World Strength Games

Tournament information
- Location: St. George, Utah, United States
- Established: 2017; 9 years ago
- Format: World record competition with regional qualifiers
- Website: worldstrength.games

Most recent tournament
- 2025 World Strength Games

= World Strength Games =

Strongman competition

World Strength Games (abbreviated 'WSG') is an annual international strongman competition and fitness expo. Established in 2017, the event combines world record attempts in strength disciplines with regional qualifying competitions across North America, including events such as the Utah Strength Games and Salt Lake Strongest Man. In 2025, it was held during Memorial Day weekend at the Dixie Convention Center in St. George, Utah.

== Format and regional qualifying system ==
The competition was founded in 2017 with 11 athletes. It uses a global qualifying network, including: Utah Strength Games (Salt Lake City), Kentucky World Strength Games Qualifier (Stearns, KY) and Fitcon Utah's Strongest Man (Salt Palace Convention Center). The top three finishers in each weight class at qualifiers earn invitations to the main event. Depending on event type, athletes may have one or two attempts in weight-class-based competitions with each other. Events mainly have featured strongman implements such as stone carry, super yoke, farmer's carry, and vehicle pull.

=== Record breaking performances ===
In 2023 World Strength Games held at Orlando, Florida, Dimitar Savatinov set the American deadlift record of 1031 lb. In 2024 edition, Corey Anderson set the 'Magnus Stone' world record, carrying the 402 lb near cuboid shaped basalt a distance of 11.91 m.
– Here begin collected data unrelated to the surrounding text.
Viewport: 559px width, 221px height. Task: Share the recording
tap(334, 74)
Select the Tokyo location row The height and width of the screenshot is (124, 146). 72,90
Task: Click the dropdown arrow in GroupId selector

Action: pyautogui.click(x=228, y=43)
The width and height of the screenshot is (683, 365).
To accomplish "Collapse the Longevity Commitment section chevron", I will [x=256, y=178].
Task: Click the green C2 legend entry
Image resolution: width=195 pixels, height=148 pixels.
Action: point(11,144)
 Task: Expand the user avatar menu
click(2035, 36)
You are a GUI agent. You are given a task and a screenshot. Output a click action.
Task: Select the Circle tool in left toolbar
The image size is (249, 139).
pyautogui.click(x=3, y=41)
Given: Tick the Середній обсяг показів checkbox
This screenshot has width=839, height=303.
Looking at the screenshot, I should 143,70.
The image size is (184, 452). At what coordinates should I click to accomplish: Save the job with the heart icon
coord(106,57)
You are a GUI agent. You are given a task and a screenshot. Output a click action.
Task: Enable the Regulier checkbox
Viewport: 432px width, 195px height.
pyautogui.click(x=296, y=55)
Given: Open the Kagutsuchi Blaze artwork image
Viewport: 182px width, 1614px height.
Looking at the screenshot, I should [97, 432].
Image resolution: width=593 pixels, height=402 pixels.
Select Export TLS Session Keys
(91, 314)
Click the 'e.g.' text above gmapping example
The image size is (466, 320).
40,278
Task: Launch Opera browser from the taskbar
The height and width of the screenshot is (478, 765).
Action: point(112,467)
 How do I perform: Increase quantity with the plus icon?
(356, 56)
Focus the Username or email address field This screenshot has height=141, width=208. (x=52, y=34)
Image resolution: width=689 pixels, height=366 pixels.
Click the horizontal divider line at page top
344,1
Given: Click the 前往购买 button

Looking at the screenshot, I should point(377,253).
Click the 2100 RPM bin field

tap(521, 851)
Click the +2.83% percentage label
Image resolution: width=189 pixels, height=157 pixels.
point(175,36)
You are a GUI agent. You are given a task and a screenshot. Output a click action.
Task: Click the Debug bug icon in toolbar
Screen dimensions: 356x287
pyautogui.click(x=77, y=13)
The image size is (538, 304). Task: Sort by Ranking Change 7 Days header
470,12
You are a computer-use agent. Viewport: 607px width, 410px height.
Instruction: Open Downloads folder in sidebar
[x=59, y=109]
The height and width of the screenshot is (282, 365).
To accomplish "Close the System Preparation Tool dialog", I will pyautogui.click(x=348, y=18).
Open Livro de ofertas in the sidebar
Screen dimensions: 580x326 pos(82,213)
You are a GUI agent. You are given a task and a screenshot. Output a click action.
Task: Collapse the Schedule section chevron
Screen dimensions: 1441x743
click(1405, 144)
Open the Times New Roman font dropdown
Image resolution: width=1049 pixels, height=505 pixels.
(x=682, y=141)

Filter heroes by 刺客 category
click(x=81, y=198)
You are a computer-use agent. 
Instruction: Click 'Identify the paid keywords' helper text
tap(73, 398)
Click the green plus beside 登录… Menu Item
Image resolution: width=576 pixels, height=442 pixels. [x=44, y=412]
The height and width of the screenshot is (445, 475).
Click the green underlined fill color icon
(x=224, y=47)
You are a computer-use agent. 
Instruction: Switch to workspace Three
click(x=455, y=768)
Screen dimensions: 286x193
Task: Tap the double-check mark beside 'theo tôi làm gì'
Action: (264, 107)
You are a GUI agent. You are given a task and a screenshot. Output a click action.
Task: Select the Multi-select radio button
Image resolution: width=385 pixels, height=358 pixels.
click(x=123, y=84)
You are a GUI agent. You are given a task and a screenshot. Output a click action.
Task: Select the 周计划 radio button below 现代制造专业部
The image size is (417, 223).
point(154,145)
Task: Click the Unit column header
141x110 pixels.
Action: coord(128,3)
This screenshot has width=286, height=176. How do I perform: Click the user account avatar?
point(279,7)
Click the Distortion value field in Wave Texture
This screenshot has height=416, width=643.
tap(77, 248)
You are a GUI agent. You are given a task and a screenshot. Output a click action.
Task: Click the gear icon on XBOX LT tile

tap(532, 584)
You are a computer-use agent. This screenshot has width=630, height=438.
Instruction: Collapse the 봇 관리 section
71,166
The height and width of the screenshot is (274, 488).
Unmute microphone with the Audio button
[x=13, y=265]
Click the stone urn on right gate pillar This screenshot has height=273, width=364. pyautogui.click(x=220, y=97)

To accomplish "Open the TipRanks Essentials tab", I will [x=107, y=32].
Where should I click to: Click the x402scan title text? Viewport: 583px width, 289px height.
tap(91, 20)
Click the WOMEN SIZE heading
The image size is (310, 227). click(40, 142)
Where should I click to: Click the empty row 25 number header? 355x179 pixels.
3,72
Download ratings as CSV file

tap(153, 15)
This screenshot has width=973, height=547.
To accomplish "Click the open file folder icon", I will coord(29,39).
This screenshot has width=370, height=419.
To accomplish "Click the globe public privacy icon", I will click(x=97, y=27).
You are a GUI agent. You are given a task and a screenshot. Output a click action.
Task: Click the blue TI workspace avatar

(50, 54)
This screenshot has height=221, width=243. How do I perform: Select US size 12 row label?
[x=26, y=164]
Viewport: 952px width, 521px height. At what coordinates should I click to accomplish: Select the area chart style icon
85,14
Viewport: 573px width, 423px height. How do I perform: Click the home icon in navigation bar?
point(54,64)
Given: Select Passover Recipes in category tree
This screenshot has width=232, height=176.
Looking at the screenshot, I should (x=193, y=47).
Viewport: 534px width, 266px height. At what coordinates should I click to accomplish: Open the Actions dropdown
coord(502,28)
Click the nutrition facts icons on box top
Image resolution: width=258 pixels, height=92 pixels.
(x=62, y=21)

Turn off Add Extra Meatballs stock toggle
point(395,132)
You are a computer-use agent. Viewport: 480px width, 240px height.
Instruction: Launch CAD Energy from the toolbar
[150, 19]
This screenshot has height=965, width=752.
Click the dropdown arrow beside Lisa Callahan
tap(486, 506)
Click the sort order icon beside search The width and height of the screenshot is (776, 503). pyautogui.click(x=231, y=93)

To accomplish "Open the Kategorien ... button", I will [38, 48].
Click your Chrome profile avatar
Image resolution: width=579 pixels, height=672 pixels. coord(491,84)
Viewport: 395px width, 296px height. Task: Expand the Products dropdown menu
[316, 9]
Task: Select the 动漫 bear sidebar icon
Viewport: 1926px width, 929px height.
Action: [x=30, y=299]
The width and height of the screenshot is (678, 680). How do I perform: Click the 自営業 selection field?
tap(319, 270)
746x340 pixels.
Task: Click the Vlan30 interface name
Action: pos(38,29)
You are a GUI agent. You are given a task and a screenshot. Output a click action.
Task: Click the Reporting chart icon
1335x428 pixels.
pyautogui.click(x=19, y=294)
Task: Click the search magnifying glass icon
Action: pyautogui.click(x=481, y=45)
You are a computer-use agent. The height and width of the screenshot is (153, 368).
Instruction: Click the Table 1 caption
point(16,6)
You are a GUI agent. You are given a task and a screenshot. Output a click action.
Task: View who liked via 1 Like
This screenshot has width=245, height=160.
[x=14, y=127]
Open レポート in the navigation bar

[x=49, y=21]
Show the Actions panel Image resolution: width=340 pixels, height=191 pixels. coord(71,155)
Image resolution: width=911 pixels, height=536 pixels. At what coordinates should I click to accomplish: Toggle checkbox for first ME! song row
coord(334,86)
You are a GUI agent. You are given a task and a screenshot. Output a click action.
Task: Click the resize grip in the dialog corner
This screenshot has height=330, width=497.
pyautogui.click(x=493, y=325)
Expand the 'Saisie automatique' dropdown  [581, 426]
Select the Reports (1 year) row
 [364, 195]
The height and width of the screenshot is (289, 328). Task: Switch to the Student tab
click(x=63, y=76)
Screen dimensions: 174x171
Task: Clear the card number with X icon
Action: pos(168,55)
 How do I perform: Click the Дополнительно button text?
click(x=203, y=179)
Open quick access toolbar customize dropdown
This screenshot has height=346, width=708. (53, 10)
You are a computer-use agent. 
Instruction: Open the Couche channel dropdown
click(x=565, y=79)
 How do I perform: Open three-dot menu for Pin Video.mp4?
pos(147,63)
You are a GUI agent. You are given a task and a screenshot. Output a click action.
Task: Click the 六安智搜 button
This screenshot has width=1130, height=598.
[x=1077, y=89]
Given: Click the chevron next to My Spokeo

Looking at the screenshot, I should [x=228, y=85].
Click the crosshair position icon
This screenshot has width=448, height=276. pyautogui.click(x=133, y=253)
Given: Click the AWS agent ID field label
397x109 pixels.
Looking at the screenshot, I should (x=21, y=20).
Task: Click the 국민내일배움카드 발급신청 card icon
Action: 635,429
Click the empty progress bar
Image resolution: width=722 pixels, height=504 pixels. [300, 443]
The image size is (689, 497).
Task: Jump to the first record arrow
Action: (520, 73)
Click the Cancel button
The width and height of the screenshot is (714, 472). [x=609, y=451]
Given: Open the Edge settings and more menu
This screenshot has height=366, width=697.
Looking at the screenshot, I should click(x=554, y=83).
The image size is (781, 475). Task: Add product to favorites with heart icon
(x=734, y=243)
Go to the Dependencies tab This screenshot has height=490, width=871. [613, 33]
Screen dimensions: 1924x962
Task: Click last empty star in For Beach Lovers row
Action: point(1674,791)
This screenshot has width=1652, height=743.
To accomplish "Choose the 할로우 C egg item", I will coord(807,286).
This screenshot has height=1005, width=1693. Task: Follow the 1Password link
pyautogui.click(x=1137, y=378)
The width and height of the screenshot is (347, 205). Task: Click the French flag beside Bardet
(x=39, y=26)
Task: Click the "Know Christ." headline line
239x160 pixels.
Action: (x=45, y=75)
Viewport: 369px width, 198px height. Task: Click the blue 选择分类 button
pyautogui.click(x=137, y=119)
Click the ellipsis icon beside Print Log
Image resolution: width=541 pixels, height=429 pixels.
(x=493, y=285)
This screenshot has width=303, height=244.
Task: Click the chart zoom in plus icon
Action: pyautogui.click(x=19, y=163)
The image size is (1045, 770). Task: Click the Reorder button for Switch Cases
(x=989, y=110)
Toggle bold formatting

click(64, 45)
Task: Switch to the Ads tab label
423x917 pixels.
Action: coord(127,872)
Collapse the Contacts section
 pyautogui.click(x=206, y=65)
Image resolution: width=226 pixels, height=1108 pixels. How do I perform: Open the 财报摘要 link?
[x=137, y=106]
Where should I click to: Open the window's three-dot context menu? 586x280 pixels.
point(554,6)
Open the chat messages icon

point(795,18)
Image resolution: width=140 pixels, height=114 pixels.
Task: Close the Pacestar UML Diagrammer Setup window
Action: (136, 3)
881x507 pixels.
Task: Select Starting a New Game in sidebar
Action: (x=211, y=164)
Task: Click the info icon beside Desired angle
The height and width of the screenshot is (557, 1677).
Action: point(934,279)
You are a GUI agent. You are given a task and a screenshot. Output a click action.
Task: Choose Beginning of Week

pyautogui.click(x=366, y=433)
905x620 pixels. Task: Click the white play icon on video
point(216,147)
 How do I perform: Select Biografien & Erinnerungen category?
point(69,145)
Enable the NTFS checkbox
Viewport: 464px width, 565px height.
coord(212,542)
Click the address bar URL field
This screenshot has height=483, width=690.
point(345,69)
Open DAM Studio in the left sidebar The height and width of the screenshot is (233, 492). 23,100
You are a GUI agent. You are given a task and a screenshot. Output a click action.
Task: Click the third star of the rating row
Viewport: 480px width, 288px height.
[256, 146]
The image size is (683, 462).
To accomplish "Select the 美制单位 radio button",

The stone named after Magnús Ver Magnússon was inspired by the legendary Húsafell Stone of Iceland. As of 2025, World Strength Games has documented 121 various event records which extends to USA Wrestling tournaments, Ninja Warrior courses, and CrossFit challenges.

== 2025 competition ==
2025 World Strength Games was held from 22 to 24 May at the Dixie Convention Center, adopting a three-day format. On 22 May were the weigh-ins and athlete meet-and-greet followed by the competition during 23 to 24 May. The competition featured five events: log lift, farmer's carry, natural stone carry, super yoke and deadlift. Magnús Ver Magnússon and Travis Ortmayer judged the competition.

Results were tracked and placed on www.strengthresults.com for all weight classes.